I launched “We Are Many,” my first podcast series, in April 2013 to “tell stories of people working for change and how that work, in turn, changes them.” Over the next couple years, working as producer and host, I interviewed a wide range of activists and organizers around the world, including former Greenpeace International Executive Director Kumi Naidoo, 2014 Goldman Environmental Prize winner Helen Slottje and The Yes Men’s Andy Bichlbaum. While most episodes were one-on-one interviews, several were done in a narrative storytelling format.

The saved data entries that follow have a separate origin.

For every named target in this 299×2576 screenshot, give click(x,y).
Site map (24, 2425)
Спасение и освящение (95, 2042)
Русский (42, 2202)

These included the profiles of a Burmese pro-democracy activist returning home for the first time in 25 years, an anti-torture activist fighting to close the detention camp in Guantánamo Bay, and peace activists working in the boxing industry.

What's the Story?

I created and produced this limited fiction series — think “This American Life” as a workplace comedy — with some really talented friends who write, act, make music and do sound design. Full episodes are temporarily unavailable, but you can listen to a segment I wrote from our first episode, as well as other clips.